EHAK, ANV : mises en examen
Trois membres du bureau de la formation abertzale de gauche ANV, Action Nationaliste Basque, ont été mis en examen mercredi par le juge de l’Audience Nationale espagnole Baltasar Garzón. Ce même magistrat a décrété la même mesure hier à l’encontre de trois responsables du parti EHAK, le Parti Communiste des Terres basques qui détient neuf élus au Parlement de la Communauté Autonome Basque. Le juge accuse tous les six d’un délit présumé de "collaboration avec une organisation terroriste" et d’un deuxième délit "d’association illicite". Baltasar a pris ces décisions dans le cadre de la procédure de suspension des activités des deux formations.
Mardi, quand l’avocat Iñigo Iruin a signalé au juge qu’il n’était pas possible de suspendre un parti politique sans mettre en examen préalablement aucun de ses dirigeants, Baltasar Garzón a improvisé en accusant le président d’ANV Kepa Bereziartua, son exsecrétaire général, Antxon Gómez, et sa trésorière Alazne Arozena des deux délits cités. Hier, le magistrat a procédé de la même façon en mettant en examen le président d’EHAK Juan Carlos Ramos, et les trésoriers Jesús María Agirre et Sonia Jacinto. Baltasar Garzón affirme que "sans leur intervention, il aurait été impossible de développer l’activité présumément délictueuse que l’on enquête".

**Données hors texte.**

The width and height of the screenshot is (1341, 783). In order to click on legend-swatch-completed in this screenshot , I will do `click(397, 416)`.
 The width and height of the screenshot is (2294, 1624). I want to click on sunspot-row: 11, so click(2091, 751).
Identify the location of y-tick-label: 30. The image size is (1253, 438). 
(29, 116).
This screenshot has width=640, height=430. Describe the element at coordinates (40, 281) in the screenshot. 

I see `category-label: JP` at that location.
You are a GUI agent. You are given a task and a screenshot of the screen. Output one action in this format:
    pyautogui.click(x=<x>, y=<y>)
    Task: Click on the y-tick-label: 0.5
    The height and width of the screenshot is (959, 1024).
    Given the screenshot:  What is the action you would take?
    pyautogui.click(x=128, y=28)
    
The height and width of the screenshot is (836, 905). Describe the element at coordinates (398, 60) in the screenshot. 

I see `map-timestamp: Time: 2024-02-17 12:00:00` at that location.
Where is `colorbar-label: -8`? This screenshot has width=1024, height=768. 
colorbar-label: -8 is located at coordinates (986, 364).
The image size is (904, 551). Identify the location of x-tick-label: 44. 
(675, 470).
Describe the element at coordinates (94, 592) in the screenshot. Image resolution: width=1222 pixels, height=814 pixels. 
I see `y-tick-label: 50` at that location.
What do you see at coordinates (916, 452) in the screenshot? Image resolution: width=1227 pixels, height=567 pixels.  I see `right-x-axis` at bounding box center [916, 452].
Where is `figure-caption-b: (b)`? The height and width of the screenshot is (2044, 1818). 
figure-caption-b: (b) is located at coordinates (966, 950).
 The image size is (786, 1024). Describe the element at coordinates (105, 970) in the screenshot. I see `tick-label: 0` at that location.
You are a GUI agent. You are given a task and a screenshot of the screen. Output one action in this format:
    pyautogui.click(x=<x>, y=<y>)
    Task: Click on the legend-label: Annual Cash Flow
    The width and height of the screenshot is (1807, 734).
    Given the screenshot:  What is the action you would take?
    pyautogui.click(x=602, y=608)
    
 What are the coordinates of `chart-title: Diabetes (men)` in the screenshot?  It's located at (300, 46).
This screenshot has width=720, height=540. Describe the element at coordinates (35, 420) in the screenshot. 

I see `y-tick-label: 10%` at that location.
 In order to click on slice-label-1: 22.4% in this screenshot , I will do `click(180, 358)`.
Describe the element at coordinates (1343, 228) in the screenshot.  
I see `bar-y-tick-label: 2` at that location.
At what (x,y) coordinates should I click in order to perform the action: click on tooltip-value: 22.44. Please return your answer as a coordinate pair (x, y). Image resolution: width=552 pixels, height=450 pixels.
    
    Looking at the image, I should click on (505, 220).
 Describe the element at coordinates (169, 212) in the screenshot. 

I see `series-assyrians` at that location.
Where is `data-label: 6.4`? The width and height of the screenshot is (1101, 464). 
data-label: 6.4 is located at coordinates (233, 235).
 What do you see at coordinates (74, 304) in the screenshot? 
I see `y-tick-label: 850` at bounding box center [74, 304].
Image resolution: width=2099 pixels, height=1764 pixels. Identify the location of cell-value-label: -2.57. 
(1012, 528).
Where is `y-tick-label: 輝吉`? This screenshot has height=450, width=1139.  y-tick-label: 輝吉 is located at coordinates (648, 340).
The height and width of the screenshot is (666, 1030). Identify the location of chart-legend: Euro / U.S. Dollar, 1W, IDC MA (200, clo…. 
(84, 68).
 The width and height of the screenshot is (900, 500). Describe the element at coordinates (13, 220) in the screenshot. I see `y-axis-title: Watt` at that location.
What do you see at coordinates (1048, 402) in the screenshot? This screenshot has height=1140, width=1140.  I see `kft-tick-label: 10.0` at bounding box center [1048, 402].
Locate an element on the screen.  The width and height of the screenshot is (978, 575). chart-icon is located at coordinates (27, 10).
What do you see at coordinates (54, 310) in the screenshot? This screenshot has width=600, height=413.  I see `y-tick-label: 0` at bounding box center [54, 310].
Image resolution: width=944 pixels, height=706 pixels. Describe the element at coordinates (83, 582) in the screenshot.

Le magistrat a par ailleurs demandé au Parquet d’étudier s’il est juridiquement possible de demander au Tribunal Supérieur de Justice de la Communauté Autonome Basque (TSJPV) qu’il sollicite du Parlement Basque la levée de l’immunité parlementaire dont bénéficient les neuf élus d’EHAK. Baltasar Garzón souhaiterait agir contre la porte-parole parlementaire d’EHAK Nekane Erauskin et l’élue Karmele Berasategi.